* _Task_
Type out the data exactly as given. Skip any image.

* _Dataset excerpts_

------------------------------------

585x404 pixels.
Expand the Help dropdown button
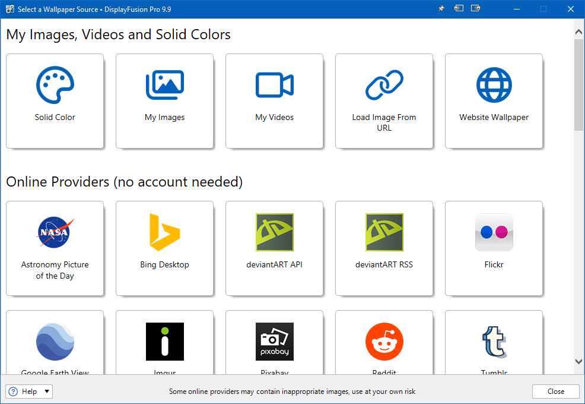47,392
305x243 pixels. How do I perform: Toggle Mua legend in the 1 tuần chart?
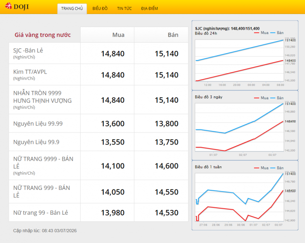click(261, 168)
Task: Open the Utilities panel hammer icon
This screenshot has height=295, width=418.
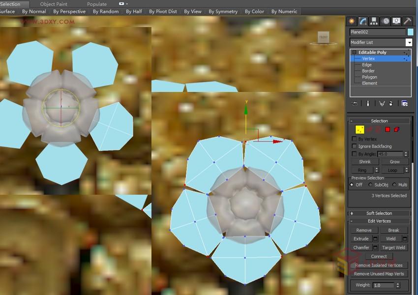Action: point(407,21)
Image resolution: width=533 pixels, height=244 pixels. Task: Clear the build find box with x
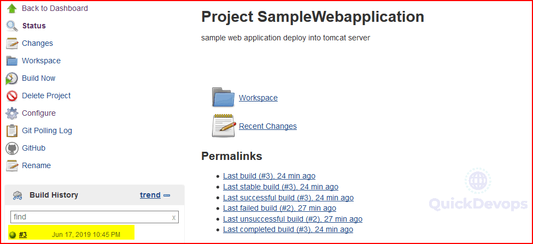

------------------------------------

* _Completed task_
585x404 pixels.
Expand the Help dropdown button
47,392
305x243 pixels. How do I perform: Toggle Mua legend in the 1 tuần chart?
click(261, 168)
Task: Open the Utilities panel hammer icon
This screenshot has height=295, width=418.
Action: point(407,21)
Image resolution: width=533 pixels, height=244 pixels. Task: Clear the build find box with x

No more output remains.